---------- DOCUMENT SECTION
Teach a dog to bark. Easy reward it. 

Does the dog bark or whine less in the down position?


----------



## seeingred (Dec 15, 2009)

Thanks for the replies. I like the idea of making her hold a bumper in her mouth. I won't be giving her away either....


----------



## PackLeader (Jan 12, 2009)

I had a lab that did this but lucky for me I figured out a way to break it early in a way that me and the dog both enjoyed.

If you have fish in he pond where you hunt take him fishing. 

Dad has a long object in his hands, stuff is splashing out in the water. She will be in hunt drive for sure.

After awhile the dog learns that what you are doing is not hunting at all and doesn't involve him. 

I don't know why but I can deal with whiny dog for a long time with a pole in my hand ...


----------



## Jay Dufour (Jan 19, 2003)

Nick for "sit" at every sound he makes.....................


----------



## marc laplante (Jul 8, 2009)

I liked the '' honor'' part in a previous post. My dog whines like a s.o.b. and I hunt with a buddy of mine who's dog is quiet as a mouse. When we shoot birds, if my dog so much as makes a peep. I have her sit and my buddy lets his dog pick th birds up. All the while I tell her '' quiet'' When she does eventually shut up, I may even have my buddy fire off a shot and throw a bird we've shot and I'll let me dog pick it up. but only if she hasnt said a peep. Hunting with a buddy that has a quiet dog is yoru best bet. If the dog keeps whining, bring it back in the truck and all the while saying QUIET and hunt with your buddies dog. I swear I was about to hit my dog with the butt of my shotgun at some time this year..then we started doing more honor drills and the whining stopped.

Hope it helps.


----------



## Dustin Maddux (Aug 18, 2008)

Jay Dufour said:


> Nick for "sit" at every sound he makes.....................


This is what my pro did and had me do. Worked great. Nice and quiet.


----------



## Prospect (Dec 15, 2009)

Dustin Maddux said:


> This is what my pro did and had me do. Worked great. Nice and quiet.


Can either one of you expand on this. Does this apply when the dog is sitting and whining? Or only when standing?

Any help would be appreciated.


----------



## Jay Dufour (Jan 19, 2003)

Sitting.Then sitting becomes the position....and being quiet.


----------



## robertnla (Oct 16, 2008)

My dog is 30 months old and whines in the blind too. We have tried all the above + some woopXXX and none works. I think Budisit has the right idea.
--------------------
---------- MATERIAL
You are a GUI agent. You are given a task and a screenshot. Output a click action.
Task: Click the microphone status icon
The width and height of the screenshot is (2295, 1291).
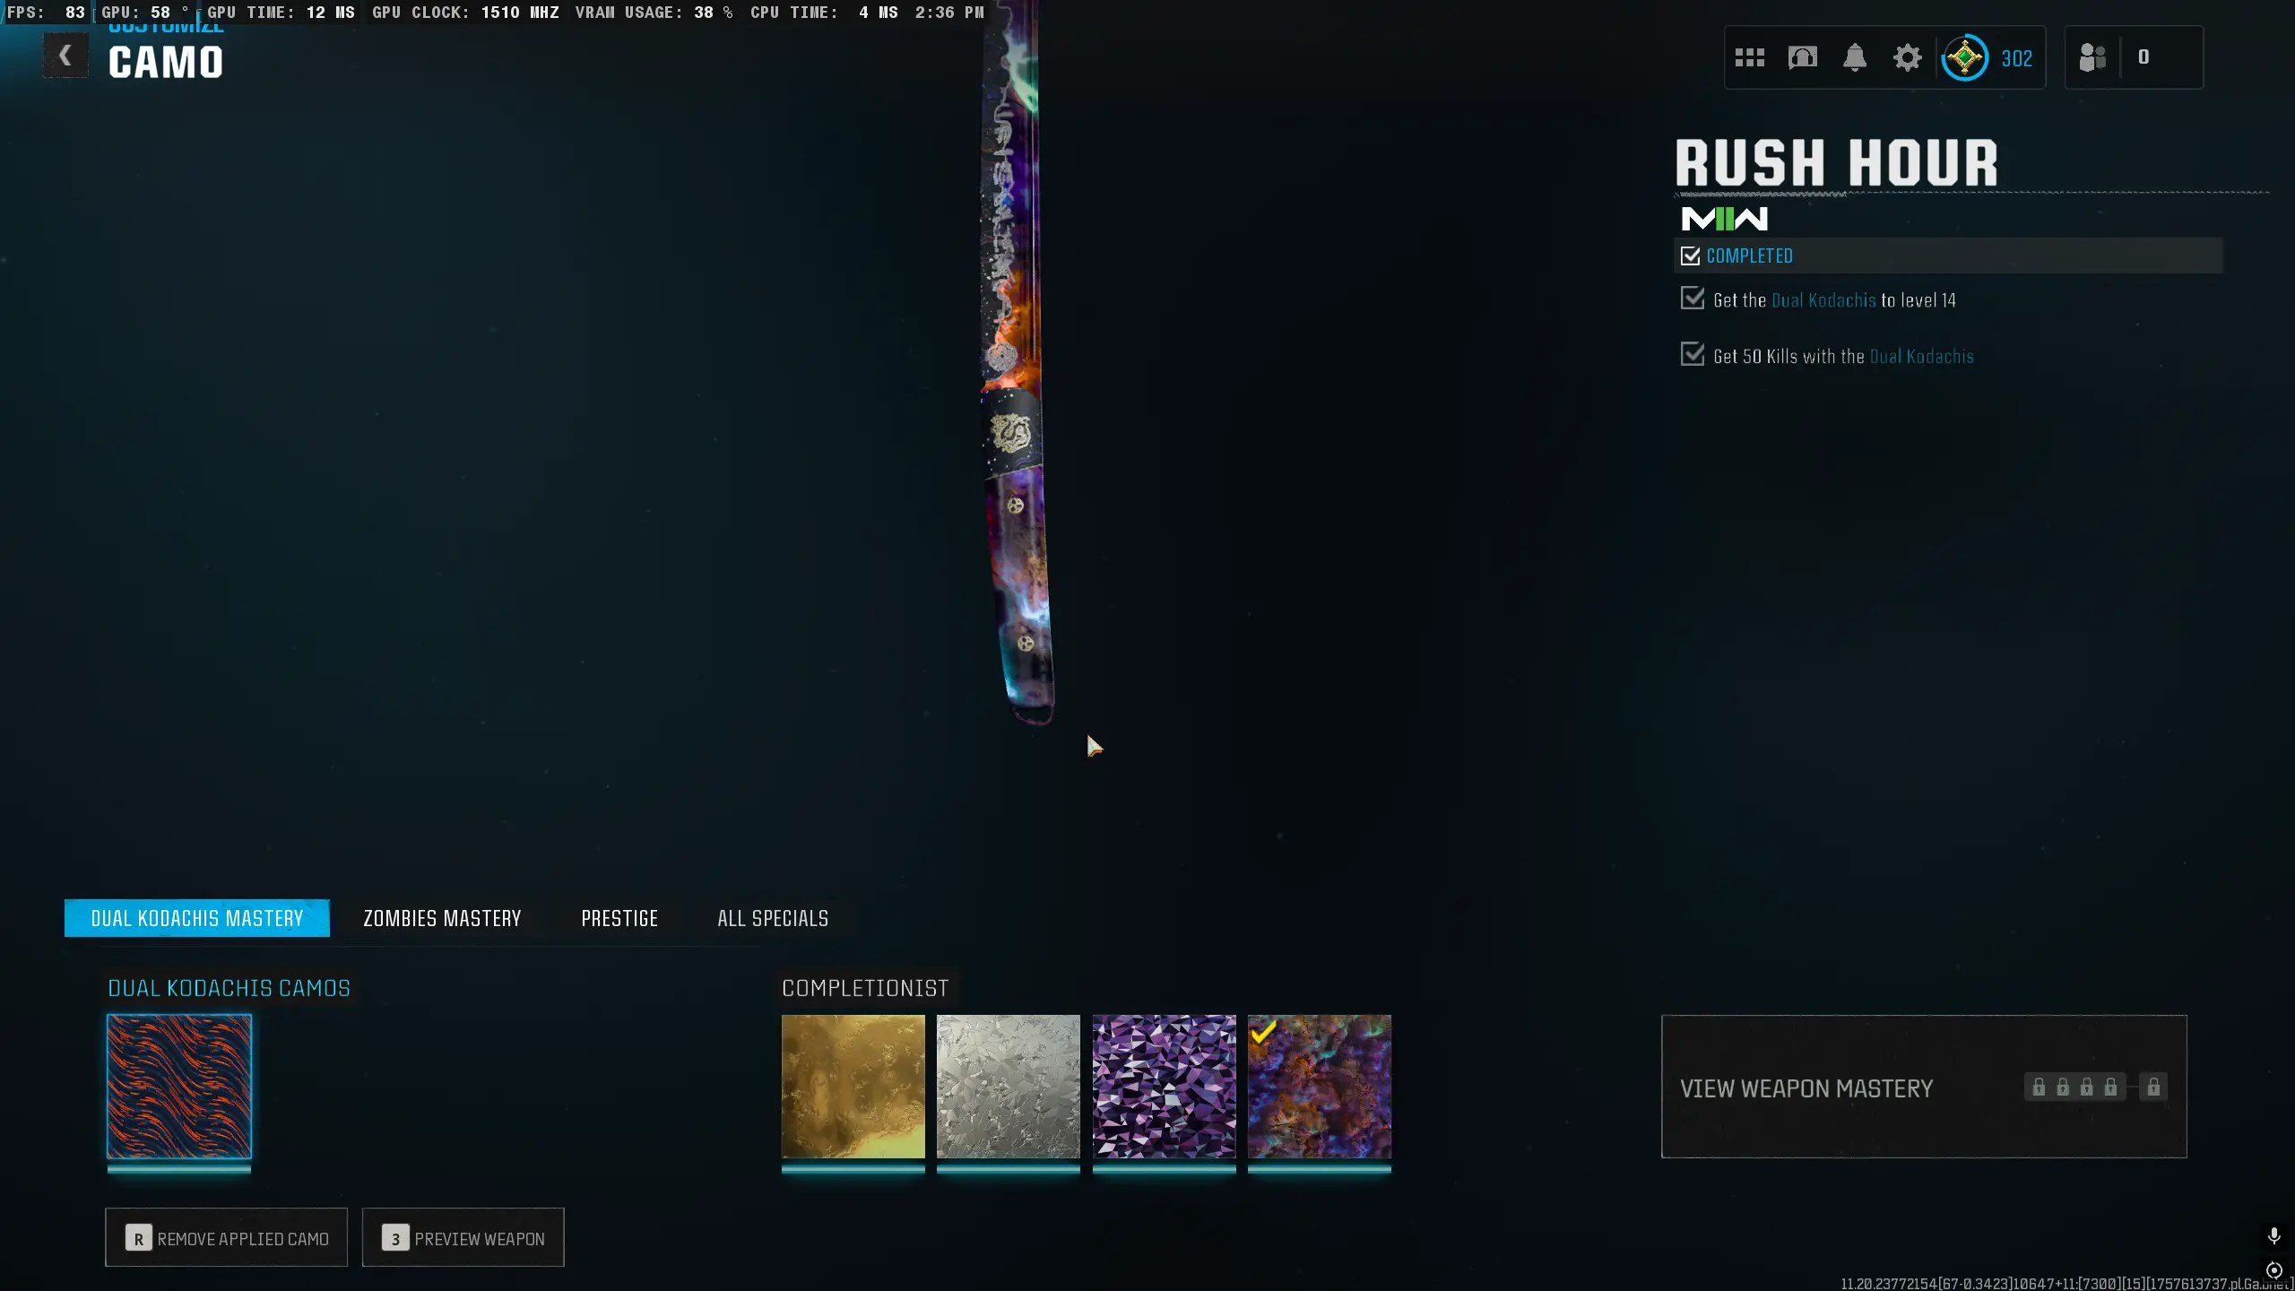(x=2274, y=1236)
--------------------
STATED TASK 1: Return the stretch of the dog-whining thread from "## robertnla (Oct" through "the right idea.".
STATED TASK 2: According to the dog-whining thread, how old is robertnla's dog?
STATED TASK 3: Decide whether each statement agrees with the dog-whining thread, answering yes or no and quoting the deciding words: (a) PackLeader suggests taking the dog fishing if the pond where you hunt has fish. (b) seeingred intends to give the dog away. (c) marc laplante reports that the whining stopped after more honor drills.
The material has no connection to the dog-whining thread.

FINAL RESULT 1:
## robertnla (Oct 16, 2008)

My dog is 30 months old and whines in the blind too. We have tried all the above + some woopXXX and none works. I think Budisit has the right idea.

FINAL RESULT 2: 30 months old.

FINAL RESULT 3:
(a) Yes: "If you have fish in he pond where you hunt take him fishing."
(b) No: "I won't be giving her away either...."
(c) Yes: "then we started doing more honor drills and the whining stopped."